··· 제공된 목록 ···
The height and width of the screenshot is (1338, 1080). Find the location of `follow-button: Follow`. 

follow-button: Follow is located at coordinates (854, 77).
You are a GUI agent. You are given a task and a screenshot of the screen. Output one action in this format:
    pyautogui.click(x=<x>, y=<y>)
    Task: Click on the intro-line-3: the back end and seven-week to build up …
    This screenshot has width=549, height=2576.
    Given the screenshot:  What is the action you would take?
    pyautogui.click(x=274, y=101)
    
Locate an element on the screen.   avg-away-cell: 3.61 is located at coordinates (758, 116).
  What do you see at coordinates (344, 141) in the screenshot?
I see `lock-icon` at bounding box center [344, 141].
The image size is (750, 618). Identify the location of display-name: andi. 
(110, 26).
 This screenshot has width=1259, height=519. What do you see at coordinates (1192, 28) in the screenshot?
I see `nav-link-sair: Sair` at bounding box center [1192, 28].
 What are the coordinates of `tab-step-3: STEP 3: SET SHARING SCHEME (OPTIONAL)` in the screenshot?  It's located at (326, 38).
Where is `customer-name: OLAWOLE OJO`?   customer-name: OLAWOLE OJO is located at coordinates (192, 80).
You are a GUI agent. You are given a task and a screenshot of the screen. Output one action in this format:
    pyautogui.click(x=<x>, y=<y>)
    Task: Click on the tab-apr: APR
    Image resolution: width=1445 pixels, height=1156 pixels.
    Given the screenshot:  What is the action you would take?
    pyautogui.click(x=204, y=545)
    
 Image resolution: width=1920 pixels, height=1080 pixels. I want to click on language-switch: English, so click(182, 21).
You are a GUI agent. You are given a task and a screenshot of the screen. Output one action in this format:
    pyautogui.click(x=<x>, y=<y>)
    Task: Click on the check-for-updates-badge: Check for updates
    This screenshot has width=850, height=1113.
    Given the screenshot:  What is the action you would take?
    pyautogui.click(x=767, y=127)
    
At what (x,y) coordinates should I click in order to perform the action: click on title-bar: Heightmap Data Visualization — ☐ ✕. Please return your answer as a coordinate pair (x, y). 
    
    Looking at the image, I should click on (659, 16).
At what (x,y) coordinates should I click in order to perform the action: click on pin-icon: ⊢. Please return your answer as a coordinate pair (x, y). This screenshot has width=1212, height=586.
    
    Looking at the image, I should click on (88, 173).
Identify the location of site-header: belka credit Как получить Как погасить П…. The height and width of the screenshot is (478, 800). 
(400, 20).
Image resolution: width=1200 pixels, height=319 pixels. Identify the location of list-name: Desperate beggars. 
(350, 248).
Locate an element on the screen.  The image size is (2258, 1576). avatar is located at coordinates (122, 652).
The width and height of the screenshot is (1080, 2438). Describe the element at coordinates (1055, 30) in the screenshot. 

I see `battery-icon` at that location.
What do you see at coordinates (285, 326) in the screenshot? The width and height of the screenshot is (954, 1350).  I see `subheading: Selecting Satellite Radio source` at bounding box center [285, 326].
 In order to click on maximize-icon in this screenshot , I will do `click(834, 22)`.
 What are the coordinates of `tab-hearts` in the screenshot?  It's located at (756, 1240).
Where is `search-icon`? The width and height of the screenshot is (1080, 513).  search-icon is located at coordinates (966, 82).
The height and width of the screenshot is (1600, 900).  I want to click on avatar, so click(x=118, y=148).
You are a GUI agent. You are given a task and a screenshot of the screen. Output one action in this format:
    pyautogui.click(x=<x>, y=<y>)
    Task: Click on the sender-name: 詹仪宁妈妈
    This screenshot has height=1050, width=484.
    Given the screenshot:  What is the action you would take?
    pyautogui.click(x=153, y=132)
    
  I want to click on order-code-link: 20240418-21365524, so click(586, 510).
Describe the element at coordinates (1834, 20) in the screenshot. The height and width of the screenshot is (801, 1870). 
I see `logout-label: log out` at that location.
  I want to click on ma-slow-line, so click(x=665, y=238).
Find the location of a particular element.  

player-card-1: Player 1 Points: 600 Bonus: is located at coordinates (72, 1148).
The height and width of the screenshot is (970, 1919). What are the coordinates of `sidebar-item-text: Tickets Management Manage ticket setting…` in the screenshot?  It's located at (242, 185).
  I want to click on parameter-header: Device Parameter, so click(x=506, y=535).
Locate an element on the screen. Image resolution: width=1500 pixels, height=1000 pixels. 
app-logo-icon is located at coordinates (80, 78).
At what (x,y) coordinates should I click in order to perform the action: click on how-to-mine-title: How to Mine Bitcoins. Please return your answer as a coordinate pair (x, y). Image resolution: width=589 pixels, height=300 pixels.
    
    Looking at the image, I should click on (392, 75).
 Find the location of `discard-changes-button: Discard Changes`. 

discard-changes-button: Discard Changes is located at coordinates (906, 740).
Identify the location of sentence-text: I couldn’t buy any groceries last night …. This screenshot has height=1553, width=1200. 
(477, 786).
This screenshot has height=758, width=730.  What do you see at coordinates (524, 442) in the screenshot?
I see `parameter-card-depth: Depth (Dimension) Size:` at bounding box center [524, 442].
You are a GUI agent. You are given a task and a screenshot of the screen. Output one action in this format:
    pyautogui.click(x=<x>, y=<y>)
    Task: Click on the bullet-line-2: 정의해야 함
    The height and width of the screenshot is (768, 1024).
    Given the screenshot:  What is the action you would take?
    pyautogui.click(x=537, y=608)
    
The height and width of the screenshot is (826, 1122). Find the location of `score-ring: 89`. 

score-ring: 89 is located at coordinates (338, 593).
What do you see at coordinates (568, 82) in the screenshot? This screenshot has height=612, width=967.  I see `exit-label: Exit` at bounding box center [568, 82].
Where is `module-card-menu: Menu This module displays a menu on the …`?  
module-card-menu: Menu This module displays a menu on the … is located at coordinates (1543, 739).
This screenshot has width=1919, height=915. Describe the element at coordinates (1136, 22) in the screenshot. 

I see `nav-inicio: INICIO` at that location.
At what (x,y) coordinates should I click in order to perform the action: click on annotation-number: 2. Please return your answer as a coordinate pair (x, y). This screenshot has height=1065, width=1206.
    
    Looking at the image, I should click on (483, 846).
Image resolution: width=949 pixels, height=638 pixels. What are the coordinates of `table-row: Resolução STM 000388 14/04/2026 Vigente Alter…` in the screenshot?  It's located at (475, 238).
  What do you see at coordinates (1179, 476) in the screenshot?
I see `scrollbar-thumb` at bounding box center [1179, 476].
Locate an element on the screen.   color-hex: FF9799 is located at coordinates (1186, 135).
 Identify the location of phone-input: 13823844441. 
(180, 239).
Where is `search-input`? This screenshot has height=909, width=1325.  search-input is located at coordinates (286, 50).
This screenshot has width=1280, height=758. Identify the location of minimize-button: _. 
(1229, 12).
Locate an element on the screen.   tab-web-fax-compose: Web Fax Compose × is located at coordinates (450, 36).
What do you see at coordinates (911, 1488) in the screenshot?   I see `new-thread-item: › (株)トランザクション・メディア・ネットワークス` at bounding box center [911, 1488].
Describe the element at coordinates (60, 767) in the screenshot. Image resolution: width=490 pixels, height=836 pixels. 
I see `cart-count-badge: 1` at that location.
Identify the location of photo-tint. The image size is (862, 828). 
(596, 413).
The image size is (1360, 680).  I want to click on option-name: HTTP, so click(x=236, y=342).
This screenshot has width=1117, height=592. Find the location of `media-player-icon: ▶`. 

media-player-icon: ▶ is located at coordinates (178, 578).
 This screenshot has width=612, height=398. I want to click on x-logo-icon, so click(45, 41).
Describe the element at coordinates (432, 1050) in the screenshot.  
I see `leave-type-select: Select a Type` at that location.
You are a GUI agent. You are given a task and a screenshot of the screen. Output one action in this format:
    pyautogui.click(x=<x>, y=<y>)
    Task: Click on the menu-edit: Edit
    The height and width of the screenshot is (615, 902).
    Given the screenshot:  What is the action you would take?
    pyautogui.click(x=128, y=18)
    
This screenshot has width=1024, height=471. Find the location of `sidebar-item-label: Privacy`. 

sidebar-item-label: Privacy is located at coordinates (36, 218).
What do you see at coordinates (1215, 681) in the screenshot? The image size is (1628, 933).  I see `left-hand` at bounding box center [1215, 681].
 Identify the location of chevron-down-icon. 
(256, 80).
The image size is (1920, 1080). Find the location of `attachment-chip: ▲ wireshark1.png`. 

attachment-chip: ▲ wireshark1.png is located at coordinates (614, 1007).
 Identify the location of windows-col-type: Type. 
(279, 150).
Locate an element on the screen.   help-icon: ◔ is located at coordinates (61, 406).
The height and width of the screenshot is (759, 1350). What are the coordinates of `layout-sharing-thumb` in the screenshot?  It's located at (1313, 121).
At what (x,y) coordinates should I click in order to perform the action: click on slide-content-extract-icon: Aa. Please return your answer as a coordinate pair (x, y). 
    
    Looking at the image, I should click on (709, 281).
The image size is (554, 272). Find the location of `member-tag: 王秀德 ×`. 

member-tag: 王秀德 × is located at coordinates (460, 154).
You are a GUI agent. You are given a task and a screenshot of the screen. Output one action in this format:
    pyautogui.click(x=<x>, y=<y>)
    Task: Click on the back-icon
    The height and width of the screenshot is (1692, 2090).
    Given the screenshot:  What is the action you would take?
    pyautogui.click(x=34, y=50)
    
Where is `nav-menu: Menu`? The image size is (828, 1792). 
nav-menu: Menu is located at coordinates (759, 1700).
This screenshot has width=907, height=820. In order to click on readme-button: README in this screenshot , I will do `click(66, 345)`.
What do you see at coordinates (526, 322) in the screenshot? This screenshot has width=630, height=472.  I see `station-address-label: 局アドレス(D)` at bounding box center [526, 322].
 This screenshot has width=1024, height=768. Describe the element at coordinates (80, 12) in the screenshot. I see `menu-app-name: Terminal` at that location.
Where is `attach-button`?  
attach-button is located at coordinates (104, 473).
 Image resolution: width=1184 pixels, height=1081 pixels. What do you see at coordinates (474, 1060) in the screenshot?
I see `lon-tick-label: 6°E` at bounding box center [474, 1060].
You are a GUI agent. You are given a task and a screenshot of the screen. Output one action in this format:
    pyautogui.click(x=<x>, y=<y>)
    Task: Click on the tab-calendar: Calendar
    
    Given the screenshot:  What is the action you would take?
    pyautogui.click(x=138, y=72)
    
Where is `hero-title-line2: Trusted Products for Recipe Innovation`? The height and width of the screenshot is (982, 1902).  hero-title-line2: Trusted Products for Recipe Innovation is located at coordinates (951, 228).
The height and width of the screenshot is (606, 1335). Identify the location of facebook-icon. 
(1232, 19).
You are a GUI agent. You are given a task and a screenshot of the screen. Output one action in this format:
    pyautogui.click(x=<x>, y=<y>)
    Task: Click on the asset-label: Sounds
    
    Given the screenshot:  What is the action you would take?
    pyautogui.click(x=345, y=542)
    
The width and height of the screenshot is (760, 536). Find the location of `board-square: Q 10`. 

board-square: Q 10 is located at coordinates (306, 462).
···
*과제 목표*. 위 목록에서 "The height and width of the screenshot is (970, 1919)."이 들어 있는 줄부터 "module-card-menu: Menu This module displays a menu on the … is"가 들어 있는 줄까지, 양 끝 줄을 포함하여 그대로 옮겨 적으십시오.

*과제 답변*.
The height and width of the screenshot is (970, 1919). What are the coordinates of `sidebar-item-text: Tickets Management Manage ticket setting…` in the screenshot?  It's located at (242, 185).
  I want to click on parameter-header: Device Parameter, so click(x=506, y=535).
Locate an element on the screen. Image resolution: width=1500 pixels, height=1000 pixels. 
app-logo-icon is located at coordinates (80, 78).
At what (x,y) coordinates should I click in order to perform the action: click on how-to-mine-title: How to Mine Bitcoins. Please return your answer as a coordinate pair (x, y). Image resolution: width=589 pixels, height=300 pixels.
    
    Looking at the image, I should click on (392, 75).
 Find the location of `discard-changes-button: Discard Changes`. 

discard-changes-button: Discard Changes is located at coordinates (906, 740).
Identify the location of sentence-text: I couldn’t buy any groceries last night …. This screenshot has height=1553, width=1200. 
(477, 786).
This screenshot has height=758, width=730.  What do you see at coordinates (524, 442) in the screenshot?
I see `parameter-card-depth: Depth (Dimension) Size:` at bounding box center [524, 442].
You are a GUI agent. You are given a task and a screenshot of the screen. Output one action in this format:
    pyautogui.click(x=<x>, y=<y>)
    Task: Click on the bullet-line-2: 정의해야 함
    The height and width of the screenshot is (768, 1024).
    Given the screenshot:  What is the action you would take?
    pyautogui.click(x=537, y=608)
    
The height and width of the screenshot is (826, 1122). Find the location of `score-ring: 89`. 

score-ring: 89 is located at coordinates (338, 593).
What do you see at coordinates (568, 82) in the screenshot? This screenshot has height=612, width=967.  I see `exit-label: Exit` at bounding box center [568, 82].
Where is `module-card-menu: Menu This module displays a menu on the …`?  
module-card-menu: Menu This module displays a menu on the … is located at coordinates (1543, 739).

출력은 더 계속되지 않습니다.